Jurnal Tempo – Serangan udara Rusia kembali menggempur wilayah Suriah yang dikuasai oleh kelompok pemberontak pada Minggu (1/12/2024). Rusia, yang mendukung rezim Presiden Bashar al-Assad dalam perang saudara Suriah, melancarkan serangan ini sebagai bagian dari upaya untuk memperkuat posisi pasukan pemerintah. Serangan udara tersebut menargetkan wilayah yang baru saja direbut oleh kelompok pemberontak, yang dipimpin oleh faksi Islamis. Serangan ini terjadi di tengah eskalasi pertempuran di wilayah Aleppo dan Hama, di mana pemberontak berhasil menguasai sejumlah kota strategis. Konfrontasi ini menjadi salah satu tantangan terbesar bagi pemerintah Assad, yang berjuang mempertahankan kekuasaan atas wilayah yang masih dikuasai pasukannya.
Dalam beberapa hari terakhir, kelompok pemberontak yang berfaksi Islamis telah melancarkan serangan besar-besaran di Suriah utara, termasuk merebut kota Aleppo. Aleppo, yang merupakan kota terbesar kedua di Suriah, telah menjadi pusat pertempuran sengit antara pasukan pemerintah dan kelompok pemberontak. Menurut laporan dari The Guardian, pasukan pemberontak berhasil menguasai sebagian besar kota tersebut, termasuk bandara Aleppo dan sejumlah kota di pedesaan sekitarnya. Pasukan pemerintah Suriah mengonfirmasi bahwa pemberontak telah memasuki sebagian besar wilayah kota Aleppo yang berpenduduk sekitar dua juta orang. Hal ini menandakan kemajuan signifikan dalam perlawanan mereka terhadap rezim Assad.
“Baca juga: Raja Charles III dan Pangeran Andrew: Upaya Rekonsiliasi di Tengah Perayaan Natal Akbar”
Sebagai bagian dari upaya untuk mendukung pasukan Assad, Rusia melancarkan serangkaian serangan udara yang menargetkan wilayah yang baru saja direbut oleh pemberontak.
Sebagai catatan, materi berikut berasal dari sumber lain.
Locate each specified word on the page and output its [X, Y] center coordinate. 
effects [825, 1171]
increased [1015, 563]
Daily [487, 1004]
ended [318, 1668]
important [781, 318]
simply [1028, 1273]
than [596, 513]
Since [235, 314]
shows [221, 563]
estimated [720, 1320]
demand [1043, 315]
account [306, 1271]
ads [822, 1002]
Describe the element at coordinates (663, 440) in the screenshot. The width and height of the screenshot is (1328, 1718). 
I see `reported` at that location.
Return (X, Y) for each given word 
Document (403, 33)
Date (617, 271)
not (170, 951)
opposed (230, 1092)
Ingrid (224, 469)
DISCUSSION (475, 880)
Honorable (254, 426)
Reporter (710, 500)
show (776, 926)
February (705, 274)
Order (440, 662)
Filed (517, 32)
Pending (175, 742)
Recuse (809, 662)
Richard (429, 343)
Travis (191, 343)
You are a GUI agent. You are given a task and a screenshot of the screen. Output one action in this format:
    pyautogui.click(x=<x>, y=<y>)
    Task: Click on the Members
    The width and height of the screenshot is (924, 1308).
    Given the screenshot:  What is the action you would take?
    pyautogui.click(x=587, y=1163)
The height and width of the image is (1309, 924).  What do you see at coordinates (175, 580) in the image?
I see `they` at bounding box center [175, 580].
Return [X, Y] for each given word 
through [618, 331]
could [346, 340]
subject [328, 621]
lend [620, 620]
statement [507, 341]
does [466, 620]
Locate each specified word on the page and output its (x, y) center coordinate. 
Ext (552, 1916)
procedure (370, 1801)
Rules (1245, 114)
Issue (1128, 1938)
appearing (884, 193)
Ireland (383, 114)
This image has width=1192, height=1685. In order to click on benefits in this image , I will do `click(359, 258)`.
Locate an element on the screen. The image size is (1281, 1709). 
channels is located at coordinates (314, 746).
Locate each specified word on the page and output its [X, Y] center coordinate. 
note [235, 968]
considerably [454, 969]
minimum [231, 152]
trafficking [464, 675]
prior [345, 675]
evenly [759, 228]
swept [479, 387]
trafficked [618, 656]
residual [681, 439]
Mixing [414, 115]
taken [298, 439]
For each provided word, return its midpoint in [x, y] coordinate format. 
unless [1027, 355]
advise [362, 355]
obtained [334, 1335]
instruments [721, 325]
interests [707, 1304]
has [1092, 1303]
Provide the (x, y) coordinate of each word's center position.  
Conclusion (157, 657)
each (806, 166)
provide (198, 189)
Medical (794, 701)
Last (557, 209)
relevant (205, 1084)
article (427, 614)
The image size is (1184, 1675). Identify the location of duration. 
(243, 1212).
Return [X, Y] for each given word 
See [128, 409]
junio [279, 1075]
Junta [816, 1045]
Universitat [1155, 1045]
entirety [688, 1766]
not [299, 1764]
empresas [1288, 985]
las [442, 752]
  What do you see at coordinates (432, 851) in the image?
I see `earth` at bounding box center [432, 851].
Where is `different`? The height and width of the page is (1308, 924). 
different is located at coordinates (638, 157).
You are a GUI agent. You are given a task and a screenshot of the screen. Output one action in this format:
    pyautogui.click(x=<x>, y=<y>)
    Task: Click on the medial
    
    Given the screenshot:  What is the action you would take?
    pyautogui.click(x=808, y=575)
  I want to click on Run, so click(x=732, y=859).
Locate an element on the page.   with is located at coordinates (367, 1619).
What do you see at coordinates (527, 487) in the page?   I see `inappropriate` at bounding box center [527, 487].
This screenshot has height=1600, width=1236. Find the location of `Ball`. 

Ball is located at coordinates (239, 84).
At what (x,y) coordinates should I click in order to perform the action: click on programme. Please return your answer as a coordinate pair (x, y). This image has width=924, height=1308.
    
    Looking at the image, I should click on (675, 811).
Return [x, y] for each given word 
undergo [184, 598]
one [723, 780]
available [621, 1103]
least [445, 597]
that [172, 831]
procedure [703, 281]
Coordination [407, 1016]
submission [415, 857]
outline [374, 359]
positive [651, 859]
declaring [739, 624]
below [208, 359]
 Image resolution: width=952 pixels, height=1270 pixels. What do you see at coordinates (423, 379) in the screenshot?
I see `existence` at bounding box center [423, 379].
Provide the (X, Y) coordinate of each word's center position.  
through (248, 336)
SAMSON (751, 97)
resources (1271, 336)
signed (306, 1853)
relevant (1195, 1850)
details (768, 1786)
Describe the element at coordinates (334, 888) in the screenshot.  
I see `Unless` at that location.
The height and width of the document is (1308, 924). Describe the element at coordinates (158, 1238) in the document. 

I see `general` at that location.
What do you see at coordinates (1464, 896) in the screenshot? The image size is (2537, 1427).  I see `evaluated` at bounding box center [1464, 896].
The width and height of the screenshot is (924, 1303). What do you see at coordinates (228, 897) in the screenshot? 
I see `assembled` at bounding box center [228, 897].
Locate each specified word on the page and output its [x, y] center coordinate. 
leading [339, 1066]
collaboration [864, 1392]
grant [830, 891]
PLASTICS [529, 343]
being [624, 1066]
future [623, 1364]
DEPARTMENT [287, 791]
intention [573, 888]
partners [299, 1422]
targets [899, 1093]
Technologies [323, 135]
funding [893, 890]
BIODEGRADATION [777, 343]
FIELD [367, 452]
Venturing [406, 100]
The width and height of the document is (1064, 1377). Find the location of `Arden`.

Pada Minggu (1/12/2024), lima serangan udara berturut-turut dilaporkan menghantam sebuah kamp pengungsi di Idlib. Serangan ini menyebabkan sedikitnya satu warga sipil tewas dan beberapa lainnya terluka. Serangan udara Rusia juga menargetkan wilayah pedesaan Idlib dan Hama, yang sebelumnya telah dikuasai oleh kelompok pemberontak yang maju dari Aleppo. Menurut Syrian Observatory for Human Rights (SOHR), serangan ini merupakan respons langsung terhadap kemajuan pemberontak yang semakin dekat dengan wilayah yang dikendalikan oleh pasukan pemerintah.
“Simak juga: Perang Eropa Memanas, Rusia Serang Ukraina dengan 100 Drone-Rudal Hipersonik”
Rezim Bashar al-Assad, yang telah berperang melawan pemberontak selama lebih dari satu dekade, kini menghadapi tantangan terbesar dalam mempertahankan kendali atas wilayah barat laut Suriah. Pada Rabu sebelumnya, kelompok jihadis Hayat Tahrir al-Sham (HTS) dan faksi-faksi sekutunya melancarkan serangan mendalam terhadap wilayah yang dikuasai pemerintah di provinsi Aleppo utara. Serangan mendadak ini memicu pertempuran sengit yang berlangsung lebih lama dari yang diperkirakan. Hal ini dianggap sebagai perlawanan serius terhadap kekuasaan Assad, yang mendapat dukungan penuh dari Rusia dan Iran. Serangan pemberontak ini memperburuk kondisi di Suriah yang sudah terkoyak oleh perang saudara selama lebih dari satu dekade.
Sementara itu, wilayah Idlib yang menjadi sasaran serangan udara Rusia, juga dikenal dengan statusnya sebagai zona de-escalation (gencatan senjata). Gencatan senjata ini telah diprakarsai oleh Turki dan Rusia pada Maret 2020, namun sering kali dilanggar oleh kedua belah pihak. Meskipun gencatan senjata sebagian besar dipatuhi, serangan yang dilakukan oleh pasukan pemerintah Suriah dan Rusia tidak dapat dihindari. Ini menyebabkan kondisi kemanusiaan yang semakin memburuk bagi warga sipil yang terjebak di tengah konflik. Dalam laporan terkini, Idlib menjadi salah satu titik paling rawan di Suriah. Di mana pelanggaran terhadap gencatan senjata terus terjadi dan memperburuk ketegangan antar pihak yang bertikai.